Default Catalog as Destination Documentation 📊

The DestinationDefaultCatalog destination configuration allows you to define where the data will be written in the pipeline. The destination can specify an table where data will be loaded, and it supports different modes for managing data. It can be any hive metastore, spark managed catalog table, iceberg, delta. It uses default spark catalog to push data to.

Parameters

Parameter	Type	Required	Description
`type`	String	✅ Yes	The destination type (`DestinationDefaultCatalog` for Iceberg tables).
`table_name`	String	✅ Yes	The name of the Iceberg table where data will be written.
`mode`	String	✅ Yes	Defines how the data is written to the table. Possible values: `overwrite`, `append`, etc.

Mode Options

overwrite: Replaces the data in the specified table with the new data. Any existing records in the table will be deleted.
append: Adds the new data to the existing records in the table without modifying the existing data.

Configuring Spark with Iceberg as the Default Catalog

Please note similar steps can be applied for Hive, delta etc

To ensure that Apache Spark can interact with Iceberg as the default catalog when using it as a destination, you must configure Spark with the appropriate catalog settings. By default, Spark uses Hive as its catalog. To set Iceberg as the default, follow these steps:

Add Iceberg as a dependency: You need to add the Iceberg Spark extension to your Spark setup. Ensure the correct version of Iceberg is available in your Spark environment. Add the following dependency to your Spark session configuration:

bash --packages org.apache.iceberg:iceberg-spark3-runtime:0.13.1

This will include the necessary Iceberg libraries for Spark.

Configure the Default Catalog: To set Iceberg as the default catalog in Spark, update the Spark session configuration. You can set Iceberg as the default catalog by using the following settings:

bash spark.sql.catalog.spark_catalog org.apache.iceberg.spark.SparkSessionCatalog spark.sql.catalog.spark_catalog.type hadoop spark.sql.catalog.spark_catalog.warehouse /path/to/warehouse

spark_catalog refers to the catalog in use (in this case, Iceberg).
The warehouse location should point to the directory where your Iceberg tables are stored.

With this configuration, Spark will use Iceberg as the default catalog for reading and writing tables.

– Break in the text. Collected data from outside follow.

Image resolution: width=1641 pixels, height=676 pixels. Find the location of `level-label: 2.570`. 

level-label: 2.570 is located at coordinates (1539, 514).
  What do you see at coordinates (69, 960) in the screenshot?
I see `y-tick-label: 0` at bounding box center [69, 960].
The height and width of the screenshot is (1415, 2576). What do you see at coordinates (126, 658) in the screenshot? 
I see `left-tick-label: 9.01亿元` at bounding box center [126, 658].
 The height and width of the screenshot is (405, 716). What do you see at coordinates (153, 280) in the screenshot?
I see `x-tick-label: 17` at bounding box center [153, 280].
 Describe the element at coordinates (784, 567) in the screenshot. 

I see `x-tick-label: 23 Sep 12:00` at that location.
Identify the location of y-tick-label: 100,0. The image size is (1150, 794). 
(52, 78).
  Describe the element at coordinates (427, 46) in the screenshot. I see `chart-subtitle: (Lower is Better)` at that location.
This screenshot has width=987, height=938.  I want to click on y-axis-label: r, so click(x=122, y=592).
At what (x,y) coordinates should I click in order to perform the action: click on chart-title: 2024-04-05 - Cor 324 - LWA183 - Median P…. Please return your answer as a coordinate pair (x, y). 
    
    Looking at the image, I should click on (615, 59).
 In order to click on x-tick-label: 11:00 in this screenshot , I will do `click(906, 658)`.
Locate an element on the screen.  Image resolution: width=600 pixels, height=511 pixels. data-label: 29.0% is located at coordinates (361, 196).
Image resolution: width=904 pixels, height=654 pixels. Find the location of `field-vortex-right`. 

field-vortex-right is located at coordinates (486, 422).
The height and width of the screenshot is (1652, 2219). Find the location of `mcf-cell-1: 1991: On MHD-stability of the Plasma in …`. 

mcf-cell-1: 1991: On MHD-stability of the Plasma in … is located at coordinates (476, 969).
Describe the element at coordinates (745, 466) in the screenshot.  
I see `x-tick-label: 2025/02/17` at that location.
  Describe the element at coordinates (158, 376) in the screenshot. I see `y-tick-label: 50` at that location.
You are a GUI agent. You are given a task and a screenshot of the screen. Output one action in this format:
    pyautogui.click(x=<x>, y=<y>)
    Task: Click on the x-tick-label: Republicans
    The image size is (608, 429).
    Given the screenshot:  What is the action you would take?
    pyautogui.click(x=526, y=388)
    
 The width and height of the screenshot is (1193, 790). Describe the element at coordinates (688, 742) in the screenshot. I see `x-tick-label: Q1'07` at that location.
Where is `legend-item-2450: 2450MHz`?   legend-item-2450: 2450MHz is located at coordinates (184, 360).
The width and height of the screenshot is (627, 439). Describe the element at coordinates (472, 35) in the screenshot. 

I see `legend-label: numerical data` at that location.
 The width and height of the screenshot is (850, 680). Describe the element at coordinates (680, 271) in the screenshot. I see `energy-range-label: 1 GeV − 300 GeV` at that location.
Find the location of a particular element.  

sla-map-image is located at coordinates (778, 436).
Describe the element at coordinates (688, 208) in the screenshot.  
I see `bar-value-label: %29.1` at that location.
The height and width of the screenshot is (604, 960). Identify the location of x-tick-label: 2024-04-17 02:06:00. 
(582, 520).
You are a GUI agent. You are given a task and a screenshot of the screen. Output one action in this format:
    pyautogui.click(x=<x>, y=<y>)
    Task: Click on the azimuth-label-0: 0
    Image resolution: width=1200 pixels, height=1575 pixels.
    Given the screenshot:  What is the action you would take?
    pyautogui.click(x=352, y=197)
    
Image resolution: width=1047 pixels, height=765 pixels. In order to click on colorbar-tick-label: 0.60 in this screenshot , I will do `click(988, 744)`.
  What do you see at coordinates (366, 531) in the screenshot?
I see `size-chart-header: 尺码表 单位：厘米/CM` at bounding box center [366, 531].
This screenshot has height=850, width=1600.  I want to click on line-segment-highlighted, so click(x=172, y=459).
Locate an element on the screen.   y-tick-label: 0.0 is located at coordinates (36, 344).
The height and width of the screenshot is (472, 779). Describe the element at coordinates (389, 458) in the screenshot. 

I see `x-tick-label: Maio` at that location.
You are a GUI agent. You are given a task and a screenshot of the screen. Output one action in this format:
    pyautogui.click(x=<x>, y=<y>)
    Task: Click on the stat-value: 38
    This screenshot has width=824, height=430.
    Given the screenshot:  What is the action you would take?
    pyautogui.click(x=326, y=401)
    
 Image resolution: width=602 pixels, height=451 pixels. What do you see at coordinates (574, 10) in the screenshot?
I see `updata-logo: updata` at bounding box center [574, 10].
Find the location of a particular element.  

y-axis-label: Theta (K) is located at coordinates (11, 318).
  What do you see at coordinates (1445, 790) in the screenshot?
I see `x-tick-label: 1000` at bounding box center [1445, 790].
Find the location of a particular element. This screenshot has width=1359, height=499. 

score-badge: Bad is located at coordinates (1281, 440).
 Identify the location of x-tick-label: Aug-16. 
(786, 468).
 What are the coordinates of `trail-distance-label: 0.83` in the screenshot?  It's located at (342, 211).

Setting Iceberg Table for the Destination: Once Iceberg is set as the default catalog, you can specify the destination table in your pipeline configuration, like so:

json { "destination": [ { "type": "DestinationDefaultCatalog", "table_name": "crm.raw.people", "mode": "overwrite" } ] }

Here, crm.raw.people refers to an Iceberg table that will be written to, and Spark will handle the interaction with the Iceberg catalog.

Example Use Case

Scenario: You want to write data to the crm.raw.people Iceberg table and overwrite any existing records.

JSON Configuration:

{
  "destination": [
    {
      "type": "DestinationDefaultCatalog",
      "table_name": "crm.raw.people",
      "mode": "overwrite"
    }
  ]
}

Behavior

table_name: Specifies the Iceberg table where the data should be loaded.
mode: Controls how the data is written to the destination table. Choose overwrite to replace existing data or append to add new records to the existing data.

TransformSQL: For transforming the data before writing it to the destination.

Conclusion

The DestinationDefaultCatalog command provides a simple and effective way to write data into Default catalog tables with flexible write modes like overwrite and append. Configuring Spark with Iceberg as the default catalog makes it easier to work with Iceberg tables without needing to manually specify the catalog for each interaction. Once configured, use this command to manage your data pipeline outputs in a distributed, scalable table format.